Midville passes balanced ’06 budget





Midville council members call for change when it comes to city spending.

After extensive planning for spending cuts, city council passed the nearly $350,000 budget for 2006 at their monthly meeting last Monday.

Norma Thorne and Larry Williams voted to approve the plan and Sam Cummings abstained from the vote. Scotty Womack was absent.

While council held a planning session in January to discuss strategies to cut spending, Cummings said he felt like there were more issues to be resolved and chose not to vote.

Reeling from debt handed down by previous administrations, current council members have shouldered the responsibility to recoup the city’s financial viability.

Members rolled up their sleeves at the January session to comb through the budget and eliminate unnecessary expenditures and explore new options for necessary spending.

Council voted last Monday to set hours for city employees at 8 a.m. to 5 p.m.
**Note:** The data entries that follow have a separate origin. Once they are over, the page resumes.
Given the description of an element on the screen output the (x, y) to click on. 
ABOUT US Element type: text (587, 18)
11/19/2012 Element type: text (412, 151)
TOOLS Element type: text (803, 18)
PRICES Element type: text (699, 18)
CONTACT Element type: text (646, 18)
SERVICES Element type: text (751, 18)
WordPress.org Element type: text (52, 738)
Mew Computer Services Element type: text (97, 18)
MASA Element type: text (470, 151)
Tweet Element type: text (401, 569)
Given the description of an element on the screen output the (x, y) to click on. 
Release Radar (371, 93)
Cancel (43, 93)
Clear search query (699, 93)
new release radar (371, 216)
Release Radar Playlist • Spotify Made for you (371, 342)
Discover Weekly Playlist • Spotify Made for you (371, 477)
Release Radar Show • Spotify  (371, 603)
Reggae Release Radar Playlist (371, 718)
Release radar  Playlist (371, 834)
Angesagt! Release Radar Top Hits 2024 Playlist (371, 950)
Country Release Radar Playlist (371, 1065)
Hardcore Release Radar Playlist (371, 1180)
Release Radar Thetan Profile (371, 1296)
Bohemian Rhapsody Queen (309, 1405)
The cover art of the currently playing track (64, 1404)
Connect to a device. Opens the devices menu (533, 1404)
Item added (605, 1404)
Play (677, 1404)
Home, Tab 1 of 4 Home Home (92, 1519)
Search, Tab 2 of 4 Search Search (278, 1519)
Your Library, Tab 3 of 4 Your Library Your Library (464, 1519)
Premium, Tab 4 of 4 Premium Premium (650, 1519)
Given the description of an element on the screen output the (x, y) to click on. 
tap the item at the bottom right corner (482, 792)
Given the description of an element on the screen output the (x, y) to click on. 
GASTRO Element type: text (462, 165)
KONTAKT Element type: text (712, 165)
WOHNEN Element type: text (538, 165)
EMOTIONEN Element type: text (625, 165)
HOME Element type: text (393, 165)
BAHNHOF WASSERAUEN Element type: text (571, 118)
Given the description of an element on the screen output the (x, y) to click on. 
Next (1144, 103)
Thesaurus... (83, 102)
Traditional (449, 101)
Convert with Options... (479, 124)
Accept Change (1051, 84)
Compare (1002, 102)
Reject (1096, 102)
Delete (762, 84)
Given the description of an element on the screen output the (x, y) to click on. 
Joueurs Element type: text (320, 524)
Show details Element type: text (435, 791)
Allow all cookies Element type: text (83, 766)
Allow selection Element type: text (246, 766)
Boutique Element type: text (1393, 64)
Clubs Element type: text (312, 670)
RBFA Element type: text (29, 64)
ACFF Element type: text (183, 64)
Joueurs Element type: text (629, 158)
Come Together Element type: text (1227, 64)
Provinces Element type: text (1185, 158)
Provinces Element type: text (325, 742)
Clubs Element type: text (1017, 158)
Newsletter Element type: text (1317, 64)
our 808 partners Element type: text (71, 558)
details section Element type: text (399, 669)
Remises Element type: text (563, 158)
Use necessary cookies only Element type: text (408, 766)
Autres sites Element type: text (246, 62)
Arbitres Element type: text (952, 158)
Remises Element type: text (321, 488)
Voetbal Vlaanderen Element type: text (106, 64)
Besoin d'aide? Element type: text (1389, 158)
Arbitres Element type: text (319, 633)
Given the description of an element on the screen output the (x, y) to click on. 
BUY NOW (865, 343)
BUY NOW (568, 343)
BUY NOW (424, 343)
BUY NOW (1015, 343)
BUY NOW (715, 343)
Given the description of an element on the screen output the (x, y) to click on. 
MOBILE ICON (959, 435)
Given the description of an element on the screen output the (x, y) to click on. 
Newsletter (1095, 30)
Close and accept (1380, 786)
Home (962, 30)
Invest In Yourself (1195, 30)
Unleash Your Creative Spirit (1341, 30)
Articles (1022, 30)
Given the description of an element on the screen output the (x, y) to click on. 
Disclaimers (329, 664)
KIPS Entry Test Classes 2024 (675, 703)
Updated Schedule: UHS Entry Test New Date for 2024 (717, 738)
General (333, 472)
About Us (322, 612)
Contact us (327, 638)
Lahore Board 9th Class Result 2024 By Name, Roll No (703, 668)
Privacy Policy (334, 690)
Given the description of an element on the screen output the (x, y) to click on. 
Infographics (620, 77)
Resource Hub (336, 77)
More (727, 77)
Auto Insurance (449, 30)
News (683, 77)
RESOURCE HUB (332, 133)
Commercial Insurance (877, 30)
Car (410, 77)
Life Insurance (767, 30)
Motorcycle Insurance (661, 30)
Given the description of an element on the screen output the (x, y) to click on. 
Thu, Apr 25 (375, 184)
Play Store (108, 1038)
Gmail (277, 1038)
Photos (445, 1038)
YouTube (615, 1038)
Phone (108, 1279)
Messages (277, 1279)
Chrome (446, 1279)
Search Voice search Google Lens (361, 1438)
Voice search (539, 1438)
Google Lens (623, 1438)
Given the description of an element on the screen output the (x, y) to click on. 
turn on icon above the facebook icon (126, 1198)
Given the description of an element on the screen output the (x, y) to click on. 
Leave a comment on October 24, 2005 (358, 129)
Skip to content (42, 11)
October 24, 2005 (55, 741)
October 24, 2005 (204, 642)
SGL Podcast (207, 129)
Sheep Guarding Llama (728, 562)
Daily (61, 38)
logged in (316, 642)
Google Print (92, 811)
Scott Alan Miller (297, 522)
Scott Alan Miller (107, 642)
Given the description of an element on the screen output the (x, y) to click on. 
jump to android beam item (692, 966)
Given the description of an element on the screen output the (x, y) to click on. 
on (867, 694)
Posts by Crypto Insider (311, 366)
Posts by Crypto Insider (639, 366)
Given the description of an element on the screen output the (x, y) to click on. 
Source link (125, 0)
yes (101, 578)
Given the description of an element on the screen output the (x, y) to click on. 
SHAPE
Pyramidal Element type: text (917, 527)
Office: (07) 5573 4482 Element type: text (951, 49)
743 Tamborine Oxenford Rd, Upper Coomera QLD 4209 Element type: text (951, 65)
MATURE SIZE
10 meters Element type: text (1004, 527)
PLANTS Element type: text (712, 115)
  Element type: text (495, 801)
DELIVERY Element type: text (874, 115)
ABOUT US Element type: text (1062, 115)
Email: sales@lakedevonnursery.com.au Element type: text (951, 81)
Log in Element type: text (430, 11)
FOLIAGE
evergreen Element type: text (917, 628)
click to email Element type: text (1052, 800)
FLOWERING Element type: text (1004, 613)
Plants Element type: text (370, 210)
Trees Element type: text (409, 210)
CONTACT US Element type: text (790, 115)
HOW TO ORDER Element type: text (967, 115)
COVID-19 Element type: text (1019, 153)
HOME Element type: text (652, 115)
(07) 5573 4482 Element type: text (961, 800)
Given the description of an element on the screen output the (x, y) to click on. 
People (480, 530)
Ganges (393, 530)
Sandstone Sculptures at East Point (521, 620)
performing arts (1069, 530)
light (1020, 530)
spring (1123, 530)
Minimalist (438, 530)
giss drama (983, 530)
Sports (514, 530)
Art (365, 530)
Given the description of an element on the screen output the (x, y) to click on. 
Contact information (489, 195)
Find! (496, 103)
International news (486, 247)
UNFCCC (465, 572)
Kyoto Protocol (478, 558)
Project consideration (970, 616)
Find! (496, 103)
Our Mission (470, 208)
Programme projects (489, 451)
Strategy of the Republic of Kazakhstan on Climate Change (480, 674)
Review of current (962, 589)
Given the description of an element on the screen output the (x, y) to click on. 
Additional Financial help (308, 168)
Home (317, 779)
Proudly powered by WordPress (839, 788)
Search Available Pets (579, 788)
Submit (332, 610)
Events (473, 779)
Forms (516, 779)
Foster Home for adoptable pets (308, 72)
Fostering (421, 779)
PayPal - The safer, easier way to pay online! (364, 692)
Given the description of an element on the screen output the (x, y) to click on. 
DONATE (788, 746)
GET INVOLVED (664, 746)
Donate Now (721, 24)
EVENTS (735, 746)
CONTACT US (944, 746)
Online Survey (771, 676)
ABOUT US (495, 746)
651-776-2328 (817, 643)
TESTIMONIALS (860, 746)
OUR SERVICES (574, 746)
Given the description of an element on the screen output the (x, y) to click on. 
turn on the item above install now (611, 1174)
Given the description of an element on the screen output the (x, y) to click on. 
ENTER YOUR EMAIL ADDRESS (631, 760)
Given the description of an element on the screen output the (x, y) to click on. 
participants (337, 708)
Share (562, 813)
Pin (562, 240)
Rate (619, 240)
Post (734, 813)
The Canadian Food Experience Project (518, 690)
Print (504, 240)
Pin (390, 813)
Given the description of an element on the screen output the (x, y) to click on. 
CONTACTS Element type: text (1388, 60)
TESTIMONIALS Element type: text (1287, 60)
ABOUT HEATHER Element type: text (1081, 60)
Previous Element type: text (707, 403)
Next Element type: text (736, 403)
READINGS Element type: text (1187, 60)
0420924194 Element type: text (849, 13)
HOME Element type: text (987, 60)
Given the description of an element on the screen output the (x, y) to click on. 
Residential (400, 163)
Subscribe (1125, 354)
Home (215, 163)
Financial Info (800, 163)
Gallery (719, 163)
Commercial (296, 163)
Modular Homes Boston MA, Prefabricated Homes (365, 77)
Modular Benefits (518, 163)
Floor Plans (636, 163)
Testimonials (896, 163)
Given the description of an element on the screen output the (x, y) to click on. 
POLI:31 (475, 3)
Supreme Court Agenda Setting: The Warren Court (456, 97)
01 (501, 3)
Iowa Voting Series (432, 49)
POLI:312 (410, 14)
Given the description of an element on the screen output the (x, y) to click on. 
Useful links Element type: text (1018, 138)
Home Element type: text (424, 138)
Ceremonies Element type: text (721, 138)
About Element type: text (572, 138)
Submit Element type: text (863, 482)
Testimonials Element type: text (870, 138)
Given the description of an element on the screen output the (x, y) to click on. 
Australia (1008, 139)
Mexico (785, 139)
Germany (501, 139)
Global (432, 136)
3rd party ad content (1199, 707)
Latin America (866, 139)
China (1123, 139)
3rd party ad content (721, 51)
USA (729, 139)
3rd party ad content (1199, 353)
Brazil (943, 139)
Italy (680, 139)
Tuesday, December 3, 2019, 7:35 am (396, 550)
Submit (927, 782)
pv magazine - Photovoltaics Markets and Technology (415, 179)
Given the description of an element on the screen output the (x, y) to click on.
Council members cited concerns about employees coming in as early as 6 a.m. and “waiting on daylight.”

While spending cuts prevailed and Thorne declared the budget balanced at the end of negotiations, council granted increases in the administrative department, police department and the water and sewer department.

Thorne attributed increases in the administrative department to rising health care costs and the cost of training for city clerk Carolyn Estes.

Salaries made up most of the increase in the police department’s budget, which Thorne said was significantly underestimated in the past.

The city must also shell out more money for additional testing in the water system as required by new regulations handed down by the Environmental Protection Division.

Budget planning marks the council’s first step in treating the town’s financial woes.

Council plans to tackle past due water bills next, an issue which recently brought controversy to the Waynesboro City Council.

In the other business, council:

 Held the final reading of the city truck ordinance and set its effective date for Feb. 21;  Discussed additional testing and procedures for the water system.

 Approved drafting a liquor ordinance for referendum.

After a closed session, council appointed Williams to oversee the street, water and sewage departments.

The Midville City Council meets the first Monday of every month at 6:30 p.m.